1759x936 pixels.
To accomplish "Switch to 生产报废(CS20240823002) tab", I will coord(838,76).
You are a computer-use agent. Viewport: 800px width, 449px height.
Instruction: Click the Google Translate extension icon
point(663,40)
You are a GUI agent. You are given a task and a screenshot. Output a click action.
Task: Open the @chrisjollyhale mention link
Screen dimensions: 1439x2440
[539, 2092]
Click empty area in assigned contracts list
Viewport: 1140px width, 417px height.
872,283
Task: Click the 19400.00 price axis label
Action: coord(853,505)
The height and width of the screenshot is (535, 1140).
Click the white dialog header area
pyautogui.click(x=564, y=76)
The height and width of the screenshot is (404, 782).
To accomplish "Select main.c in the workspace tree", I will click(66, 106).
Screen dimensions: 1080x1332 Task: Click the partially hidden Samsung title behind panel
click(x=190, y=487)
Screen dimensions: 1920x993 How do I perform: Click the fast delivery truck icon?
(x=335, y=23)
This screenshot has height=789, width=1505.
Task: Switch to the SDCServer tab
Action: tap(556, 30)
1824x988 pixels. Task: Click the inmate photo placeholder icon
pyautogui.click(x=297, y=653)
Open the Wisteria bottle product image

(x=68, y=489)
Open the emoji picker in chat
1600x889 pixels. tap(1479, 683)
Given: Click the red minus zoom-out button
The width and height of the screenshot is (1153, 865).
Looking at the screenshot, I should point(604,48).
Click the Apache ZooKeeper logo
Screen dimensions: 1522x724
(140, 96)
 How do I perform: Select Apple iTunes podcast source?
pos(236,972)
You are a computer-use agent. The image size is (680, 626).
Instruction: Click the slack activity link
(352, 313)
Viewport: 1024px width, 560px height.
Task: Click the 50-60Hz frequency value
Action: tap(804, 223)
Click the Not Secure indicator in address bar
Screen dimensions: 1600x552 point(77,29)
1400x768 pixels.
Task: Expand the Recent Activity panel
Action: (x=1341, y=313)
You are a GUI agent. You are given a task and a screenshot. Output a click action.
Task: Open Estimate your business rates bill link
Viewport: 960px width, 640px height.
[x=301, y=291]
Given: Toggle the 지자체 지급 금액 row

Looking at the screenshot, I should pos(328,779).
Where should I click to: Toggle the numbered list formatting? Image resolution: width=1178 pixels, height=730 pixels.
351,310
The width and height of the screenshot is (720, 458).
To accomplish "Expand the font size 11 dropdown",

[WORK INSTRUCTIONS]:
Please show every line of the records that holds the word "computer".

[PROBLEM SOLUTION]:
You are a computer-use agent. Viewport: 800px width, 449px height.
You are a computer-use agent. The image size is (680, 626).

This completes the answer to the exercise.